A Gentleman in Moscow is one of those books that you feel like you should read, one of those future classics that everyone will say they loved even though they hated it or didn’t finish it. It was just so long and bloated. My eyes glazed over one too many times. Did I even read this? What did I even spend the last 5 days doing…
So Count Alexander Rostov is sentenced to house arrest in the Metropol Hotel by the Bolsheviks for being an unrepentant aristocrat. His only saving grace is his poetry, which he maybe didn’t write. The reader is trapped for decades along with the Count in the Metropol which may explain some of my boredom. The Count has a stash of gold that gets him by for a while but he eventually becomes a waiter at the hotel to make ends meet. The hotel is a microcosm of Bolshevick (and eventually Stalin’s) Russia which help explain the political climate to the reader with strange hotel rules and customs.
The Count befriends Nina, the young daughter of a long term guest , and they explore the hotel together using the girl’s skeleton key that opens any door in the Metropol. Nina grows up and eventually moves on from the hotel.
Then things gets boring and I couldn’t tell you one key plot point for like 60 pages.

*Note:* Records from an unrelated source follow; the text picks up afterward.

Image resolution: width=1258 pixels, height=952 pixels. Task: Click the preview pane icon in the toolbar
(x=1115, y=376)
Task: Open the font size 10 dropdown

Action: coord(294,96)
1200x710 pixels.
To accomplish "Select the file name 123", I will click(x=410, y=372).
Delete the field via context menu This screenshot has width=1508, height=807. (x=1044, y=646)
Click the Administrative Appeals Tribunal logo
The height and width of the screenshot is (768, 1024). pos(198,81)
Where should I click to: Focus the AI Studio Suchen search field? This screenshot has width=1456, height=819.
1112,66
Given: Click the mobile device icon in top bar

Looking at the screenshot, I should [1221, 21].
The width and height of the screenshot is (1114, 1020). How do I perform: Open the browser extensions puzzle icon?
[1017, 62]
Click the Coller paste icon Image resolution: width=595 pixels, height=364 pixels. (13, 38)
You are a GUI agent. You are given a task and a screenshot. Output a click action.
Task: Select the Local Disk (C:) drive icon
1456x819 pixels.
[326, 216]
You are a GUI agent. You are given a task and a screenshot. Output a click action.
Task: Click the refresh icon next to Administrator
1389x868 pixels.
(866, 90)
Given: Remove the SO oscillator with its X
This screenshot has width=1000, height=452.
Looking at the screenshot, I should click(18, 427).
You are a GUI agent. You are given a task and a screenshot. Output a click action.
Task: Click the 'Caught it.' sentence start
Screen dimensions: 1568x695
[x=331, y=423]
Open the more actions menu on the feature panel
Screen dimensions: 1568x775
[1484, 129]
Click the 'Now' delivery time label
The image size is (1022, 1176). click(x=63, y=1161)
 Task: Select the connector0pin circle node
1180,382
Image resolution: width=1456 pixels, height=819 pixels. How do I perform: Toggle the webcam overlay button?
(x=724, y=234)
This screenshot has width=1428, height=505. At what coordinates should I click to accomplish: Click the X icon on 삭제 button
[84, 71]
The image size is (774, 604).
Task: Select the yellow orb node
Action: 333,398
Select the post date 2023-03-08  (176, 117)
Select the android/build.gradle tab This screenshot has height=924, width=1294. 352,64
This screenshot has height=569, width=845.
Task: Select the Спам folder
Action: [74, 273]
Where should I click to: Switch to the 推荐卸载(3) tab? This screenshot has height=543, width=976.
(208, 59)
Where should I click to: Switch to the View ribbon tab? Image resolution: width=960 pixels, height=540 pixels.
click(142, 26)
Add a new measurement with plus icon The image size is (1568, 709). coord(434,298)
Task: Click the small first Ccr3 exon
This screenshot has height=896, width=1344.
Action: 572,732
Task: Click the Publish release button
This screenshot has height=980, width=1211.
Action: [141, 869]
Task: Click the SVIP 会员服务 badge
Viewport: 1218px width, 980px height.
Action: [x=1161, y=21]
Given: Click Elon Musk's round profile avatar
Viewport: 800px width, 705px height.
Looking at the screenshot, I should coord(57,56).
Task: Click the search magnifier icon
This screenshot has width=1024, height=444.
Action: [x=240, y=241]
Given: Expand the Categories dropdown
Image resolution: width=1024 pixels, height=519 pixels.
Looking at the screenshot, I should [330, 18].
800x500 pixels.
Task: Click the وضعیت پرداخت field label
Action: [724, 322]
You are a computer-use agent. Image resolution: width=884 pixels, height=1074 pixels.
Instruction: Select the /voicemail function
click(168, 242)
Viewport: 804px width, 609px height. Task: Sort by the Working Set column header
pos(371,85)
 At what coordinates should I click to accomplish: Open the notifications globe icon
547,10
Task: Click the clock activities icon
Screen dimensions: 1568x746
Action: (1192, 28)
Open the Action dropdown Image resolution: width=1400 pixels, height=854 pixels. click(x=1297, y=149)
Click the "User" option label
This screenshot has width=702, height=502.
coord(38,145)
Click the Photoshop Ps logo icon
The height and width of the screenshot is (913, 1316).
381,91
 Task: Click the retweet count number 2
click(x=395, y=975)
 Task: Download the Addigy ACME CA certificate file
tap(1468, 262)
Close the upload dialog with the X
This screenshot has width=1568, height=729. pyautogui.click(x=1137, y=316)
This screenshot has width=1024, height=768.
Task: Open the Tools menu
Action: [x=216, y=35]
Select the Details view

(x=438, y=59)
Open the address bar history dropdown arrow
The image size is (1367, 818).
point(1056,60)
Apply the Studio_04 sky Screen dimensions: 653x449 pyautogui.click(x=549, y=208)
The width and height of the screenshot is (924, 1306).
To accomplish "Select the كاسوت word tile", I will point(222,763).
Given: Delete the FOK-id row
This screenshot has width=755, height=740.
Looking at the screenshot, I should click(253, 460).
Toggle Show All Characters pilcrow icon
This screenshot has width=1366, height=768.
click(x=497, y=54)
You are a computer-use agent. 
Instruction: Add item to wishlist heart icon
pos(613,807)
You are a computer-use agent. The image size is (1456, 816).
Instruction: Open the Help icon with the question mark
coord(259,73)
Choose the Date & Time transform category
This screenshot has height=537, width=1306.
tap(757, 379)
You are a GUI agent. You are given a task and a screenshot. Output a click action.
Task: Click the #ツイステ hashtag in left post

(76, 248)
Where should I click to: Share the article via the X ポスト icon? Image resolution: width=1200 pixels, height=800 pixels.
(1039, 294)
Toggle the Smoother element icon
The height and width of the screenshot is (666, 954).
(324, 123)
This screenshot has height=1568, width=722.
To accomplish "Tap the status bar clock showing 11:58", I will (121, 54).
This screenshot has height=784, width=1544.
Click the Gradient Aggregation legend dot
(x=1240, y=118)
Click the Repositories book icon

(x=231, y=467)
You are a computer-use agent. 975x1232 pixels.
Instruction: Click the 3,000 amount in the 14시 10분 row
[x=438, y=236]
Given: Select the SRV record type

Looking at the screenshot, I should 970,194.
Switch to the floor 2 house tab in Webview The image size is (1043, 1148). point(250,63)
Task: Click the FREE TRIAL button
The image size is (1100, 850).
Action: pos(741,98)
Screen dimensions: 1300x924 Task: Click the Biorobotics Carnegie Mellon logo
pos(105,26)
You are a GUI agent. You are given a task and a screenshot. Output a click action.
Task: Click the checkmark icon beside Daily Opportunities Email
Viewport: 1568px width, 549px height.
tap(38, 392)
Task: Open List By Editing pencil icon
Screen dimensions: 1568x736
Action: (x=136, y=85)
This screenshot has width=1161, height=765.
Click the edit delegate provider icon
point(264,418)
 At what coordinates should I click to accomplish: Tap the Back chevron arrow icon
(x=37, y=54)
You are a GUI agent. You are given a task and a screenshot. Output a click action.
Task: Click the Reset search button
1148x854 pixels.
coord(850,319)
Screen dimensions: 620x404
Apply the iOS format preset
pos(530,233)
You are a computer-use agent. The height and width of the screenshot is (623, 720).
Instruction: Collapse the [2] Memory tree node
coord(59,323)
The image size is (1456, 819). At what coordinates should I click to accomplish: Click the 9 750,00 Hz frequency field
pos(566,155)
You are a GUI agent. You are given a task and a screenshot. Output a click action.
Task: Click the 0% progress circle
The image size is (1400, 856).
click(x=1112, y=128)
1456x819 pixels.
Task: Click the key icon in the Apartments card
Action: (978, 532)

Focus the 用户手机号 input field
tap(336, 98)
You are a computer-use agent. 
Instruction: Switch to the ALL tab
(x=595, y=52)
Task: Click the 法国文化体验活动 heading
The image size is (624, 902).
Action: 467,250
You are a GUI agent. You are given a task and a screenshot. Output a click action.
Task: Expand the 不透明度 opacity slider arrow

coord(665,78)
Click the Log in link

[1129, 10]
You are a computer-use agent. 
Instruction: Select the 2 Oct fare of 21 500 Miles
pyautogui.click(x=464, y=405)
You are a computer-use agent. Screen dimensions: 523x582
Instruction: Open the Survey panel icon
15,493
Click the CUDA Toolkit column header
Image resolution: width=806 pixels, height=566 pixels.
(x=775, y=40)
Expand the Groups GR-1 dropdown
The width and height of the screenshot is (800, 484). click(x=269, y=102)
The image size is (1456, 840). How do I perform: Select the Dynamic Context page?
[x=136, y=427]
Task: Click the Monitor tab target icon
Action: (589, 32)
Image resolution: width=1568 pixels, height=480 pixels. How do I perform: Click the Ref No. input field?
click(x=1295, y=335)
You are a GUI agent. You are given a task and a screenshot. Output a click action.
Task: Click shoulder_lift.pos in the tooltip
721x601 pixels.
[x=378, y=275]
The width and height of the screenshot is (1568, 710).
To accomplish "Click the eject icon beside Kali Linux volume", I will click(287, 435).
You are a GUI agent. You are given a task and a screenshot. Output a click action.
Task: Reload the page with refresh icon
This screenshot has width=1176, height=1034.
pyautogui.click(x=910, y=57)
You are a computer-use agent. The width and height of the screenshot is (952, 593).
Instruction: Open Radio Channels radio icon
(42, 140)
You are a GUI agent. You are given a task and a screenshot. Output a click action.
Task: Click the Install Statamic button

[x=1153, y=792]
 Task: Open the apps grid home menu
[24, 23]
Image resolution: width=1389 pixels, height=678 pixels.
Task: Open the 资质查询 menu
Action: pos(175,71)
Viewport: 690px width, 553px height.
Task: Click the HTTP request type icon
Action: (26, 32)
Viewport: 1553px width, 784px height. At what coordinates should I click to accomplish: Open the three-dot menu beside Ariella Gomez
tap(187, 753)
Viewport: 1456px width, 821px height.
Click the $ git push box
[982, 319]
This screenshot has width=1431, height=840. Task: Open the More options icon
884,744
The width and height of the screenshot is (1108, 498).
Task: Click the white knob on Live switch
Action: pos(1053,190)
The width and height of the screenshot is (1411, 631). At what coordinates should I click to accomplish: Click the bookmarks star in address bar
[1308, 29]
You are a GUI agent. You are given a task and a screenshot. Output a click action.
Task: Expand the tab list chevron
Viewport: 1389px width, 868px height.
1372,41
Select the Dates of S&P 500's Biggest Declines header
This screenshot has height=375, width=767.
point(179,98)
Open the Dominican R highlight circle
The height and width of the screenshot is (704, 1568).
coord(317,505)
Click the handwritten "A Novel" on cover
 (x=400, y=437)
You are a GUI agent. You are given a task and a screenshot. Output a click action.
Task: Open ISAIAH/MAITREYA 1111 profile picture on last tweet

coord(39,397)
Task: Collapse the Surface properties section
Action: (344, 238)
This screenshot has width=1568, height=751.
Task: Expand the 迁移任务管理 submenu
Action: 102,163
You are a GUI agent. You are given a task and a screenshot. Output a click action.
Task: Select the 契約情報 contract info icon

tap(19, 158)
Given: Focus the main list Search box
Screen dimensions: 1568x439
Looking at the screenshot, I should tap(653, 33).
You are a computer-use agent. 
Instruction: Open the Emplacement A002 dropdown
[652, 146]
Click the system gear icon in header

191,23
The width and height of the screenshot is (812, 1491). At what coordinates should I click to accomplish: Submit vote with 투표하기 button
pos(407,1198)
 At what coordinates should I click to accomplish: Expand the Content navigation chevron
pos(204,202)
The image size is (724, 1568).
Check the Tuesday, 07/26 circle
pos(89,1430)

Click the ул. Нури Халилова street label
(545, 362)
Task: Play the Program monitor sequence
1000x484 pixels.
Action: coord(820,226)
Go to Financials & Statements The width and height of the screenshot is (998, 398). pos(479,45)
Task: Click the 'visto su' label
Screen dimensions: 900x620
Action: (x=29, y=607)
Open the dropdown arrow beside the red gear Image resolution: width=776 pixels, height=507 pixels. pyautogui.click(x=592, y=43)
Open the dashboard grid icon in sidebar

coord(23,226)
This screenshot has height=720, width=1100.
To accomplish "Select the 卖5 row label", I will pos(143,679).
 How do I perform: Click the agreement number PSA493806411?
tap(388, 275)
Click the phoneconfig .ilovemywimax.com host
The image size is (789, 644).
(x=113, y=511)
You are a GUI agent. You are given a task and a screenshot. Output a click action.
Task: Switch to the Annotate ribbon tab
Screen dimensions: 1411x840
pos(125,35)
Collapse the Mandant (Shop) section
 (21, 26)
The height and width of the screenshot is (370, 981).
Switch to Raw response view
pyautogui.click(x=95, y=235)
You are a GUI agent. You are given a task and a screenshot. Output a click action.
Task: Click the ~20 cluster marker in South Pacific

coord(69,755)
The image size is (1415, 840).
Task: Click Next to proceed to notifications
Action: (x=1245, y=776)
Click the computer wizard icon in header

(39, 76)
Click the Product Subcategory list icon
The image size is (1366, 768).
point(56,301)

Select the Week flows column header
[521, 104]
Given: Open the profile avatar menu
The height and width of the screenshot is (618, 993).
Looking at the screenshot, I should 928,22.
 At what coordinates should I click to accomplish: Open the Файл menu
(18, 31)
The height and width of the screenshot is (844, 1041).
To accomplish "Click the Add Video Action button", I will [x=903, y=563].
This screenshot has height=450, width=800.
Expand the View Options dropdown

“Well, since the day I was born, Sofia, there was only one time when Life needed me to be in a particular place at a particular time, and that was when your mother brought you to the lobby of the Metropol. And I would not accept the tsarship of all the Russias in exchange for being in this hotel at that hour.”
Things improve when Nina briefly returns as an adult with her 6 year old daughter, Sophia. Nina leaves Sophia with the Count and disappears- never to be seen again and presumed by this reader to be dead. The Count ‘adopts’ Sophia and cares for her deeply; he risks his life by leaving the Metropol, an offense that is punishable by death, to rush her to the hospital after a fall. Sophia recovers and the Count is able to return safely to the hotel. Over the next few years the Count raises Sophia to be an exceptional young woman and a brilliant pianist.
Their happy family is threatened when Sophia’s talent catches the eye of an orchestra leader, a position that would take her away from the Metropol and the Count. A plan is hatched and there is a surprising ending but I was so uninvolved by the end that it barely registered.
Overall, I would have better appreciated a 150 page novella focusing on Nina and Sophia (the Count could make an appearance).